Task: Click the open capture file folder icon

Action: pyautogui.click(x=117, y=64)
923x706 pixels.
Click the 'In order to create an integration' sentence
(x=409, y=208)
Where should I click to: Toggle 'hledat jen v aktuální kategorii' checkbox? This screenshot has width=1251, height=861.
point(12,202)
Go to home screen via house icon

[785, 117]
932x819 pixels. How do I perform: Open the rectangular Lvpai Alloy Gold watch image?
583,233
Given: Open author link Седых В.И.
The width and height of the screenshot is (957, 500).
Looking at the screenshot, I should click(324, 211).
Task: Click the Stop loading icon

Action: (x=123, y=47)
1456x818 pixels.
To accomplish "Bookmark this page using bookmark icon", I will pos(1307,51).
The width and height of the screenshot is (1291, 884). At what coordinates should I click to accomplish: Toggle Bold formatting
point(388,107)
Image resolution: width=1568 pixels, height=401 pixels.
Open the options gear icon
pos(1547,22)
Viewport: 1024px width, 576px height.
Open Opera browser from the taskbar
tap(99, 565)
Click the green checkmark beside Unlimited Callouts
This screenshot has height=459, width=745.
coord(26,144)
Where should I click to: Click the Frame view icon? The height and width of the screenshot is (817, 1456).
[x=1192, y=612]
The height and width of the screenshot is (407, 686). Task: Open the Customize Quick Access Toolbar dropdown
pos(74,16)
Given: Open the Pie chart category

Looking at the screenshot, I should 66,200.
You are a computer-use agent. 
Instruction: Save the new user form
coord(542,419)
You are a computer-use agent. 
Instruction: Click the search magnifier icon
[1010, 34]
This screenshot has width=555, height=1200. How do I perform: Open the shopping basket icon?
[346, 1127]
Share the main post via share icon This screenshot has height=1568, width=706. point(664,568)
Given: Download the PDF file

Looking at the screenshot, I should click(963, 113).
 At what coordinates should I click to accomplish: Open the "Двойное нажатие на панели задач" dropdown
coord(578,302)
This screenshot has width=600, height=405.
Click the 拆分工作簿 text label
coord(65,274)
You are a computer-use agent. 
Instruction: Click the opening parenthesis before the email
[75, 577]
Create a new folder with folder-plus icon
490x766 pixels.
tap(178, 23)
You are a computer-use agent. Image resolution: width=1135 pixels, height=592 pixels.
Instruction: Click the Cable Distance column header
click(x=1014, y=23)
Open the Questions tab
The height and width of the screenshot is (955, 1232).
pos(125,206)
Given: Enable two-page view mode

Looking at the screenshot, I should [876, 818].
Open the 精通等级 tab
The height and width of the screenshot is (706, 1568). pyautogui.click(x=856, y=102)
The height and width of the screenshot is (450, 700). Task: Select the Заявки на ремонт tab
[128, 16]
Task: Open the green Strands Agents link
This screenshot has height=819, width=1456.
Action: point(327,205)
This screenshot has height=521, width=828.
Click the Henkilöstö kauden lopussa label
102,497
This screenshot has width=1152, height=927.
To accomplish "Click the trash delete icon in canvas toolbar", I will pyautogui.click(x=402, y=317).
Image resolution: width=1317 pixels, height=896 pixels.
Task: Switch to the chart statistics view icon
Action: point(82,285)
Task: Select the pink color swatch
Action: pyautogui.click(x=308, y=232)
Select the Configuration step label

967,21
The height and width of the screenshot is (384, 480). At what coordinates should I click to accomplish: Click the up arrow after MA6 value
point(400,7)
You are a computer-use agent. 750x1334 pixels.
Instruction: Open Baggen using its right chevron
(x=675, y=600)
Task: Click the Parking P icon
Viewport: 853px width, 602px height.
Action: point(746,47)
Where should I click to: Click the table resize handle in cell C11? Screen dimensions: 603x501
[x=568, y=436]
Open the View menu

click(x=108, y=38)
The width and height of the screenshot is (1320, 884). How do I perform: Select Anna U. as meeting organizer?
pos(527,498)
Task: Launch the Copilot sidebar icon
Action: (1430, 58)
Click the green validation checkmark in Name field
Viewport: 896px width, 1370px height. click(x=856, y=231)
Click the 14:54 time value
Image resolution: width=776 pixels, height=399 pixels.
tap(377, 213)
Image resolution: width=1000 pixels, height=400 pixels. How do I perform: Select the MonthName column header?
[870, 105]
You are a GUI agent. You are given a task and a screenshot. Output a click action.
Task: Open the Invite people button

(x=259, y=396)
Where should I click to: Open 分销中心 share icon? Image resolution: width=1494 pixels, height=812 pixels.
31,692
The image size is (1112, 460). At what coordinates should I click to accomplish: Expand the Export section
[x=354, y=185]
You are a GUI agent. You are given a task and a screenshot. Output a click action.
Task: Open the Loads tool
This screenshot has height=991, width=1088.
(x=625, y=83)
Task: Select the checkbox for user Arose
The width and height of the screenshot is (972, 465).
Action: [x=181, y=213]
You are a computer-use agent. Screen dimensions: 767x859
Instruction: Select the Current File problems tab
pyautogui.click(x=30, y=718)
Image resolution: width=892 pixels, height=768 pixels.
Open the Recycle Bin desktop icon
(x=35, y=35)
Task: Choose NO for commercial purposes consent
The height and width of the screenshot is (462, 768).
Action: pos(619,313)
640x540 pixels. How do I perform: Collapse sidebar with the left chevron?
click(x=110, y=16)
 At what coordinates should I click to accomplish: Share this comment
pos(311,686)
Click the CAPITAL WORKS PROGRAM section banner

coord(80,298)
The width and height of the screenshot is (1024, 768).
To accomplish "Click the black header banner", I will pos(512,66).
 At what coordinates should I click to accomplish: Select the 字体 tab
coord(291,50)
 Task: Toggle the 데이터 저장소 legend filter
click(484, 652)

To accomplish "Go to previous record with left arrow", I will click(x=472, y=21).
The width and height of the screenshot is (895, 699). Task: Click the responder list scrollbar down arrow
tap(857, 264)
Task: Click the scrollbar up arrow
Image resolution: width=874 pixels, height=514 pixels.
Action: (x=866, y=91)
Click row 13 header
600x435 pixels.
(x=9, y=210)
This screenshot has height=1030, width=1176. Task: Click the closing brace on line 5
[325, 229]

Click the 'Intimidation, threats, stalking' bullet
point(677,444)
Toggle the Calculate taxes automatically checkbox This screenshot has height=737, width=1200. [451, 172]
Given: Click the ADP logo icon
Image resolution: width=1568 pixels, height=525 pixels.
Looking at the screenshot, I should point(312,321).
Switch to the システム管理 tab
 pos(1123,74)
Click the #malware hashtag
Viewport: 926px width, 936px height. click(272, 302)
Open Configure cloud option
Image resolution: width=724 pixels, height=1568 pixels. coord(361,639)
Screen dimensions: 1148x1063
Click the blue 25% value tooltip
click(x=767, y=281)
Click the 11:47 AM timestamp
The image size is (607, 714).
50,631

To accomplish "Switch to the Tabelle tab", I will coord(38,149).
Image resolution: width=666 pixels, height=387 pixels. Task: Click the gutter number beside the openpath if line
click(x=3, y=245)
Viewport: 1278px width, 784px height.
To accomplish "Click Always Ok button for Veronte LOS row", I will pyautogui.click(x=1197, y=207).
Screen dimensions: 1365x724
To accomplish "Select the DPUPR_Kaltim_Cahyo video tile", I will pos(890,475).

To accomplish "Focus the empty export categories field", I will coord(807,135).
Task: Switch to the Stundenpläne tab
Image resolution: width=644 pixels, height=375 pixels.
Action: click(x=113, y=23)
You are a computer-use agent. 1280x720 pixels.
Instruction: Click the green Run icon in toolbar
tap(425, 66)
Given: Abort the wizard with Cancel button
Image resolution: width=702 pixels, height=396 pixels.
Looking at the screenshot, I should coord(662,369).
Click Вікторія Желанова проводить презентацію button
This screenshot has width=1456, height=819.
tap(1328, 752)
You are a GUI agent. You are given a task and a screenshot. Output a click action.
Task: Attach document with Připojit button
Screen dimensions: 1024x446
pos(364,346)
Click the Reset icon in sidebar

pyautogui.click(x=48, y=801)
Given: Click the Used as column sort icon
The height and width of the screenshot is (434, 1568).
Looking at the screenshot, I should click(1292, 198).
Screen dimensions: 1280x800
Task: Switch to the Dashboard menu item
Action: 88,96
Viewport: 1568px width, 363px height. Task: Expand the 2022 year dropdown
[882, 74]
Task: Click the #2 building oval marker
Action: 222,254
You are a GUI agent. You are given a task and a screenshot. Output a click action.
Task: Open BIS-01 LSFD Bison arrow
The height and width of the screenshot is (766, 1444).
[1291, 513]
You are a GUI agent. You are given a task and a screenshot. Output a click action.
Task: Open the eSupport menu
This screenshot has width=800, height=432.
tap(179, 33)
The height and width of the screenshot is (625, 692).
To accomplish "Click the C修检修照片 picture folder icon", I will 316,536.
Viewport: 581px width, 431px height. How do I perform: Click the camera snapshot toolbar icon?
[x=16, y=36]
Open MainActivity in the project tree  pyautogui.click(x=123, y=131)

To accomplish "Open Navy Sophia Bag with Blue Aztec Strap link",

- What you need to do:
The answer must be a single number: the count of lines in the data that include the word "link".

- Output for this task:
3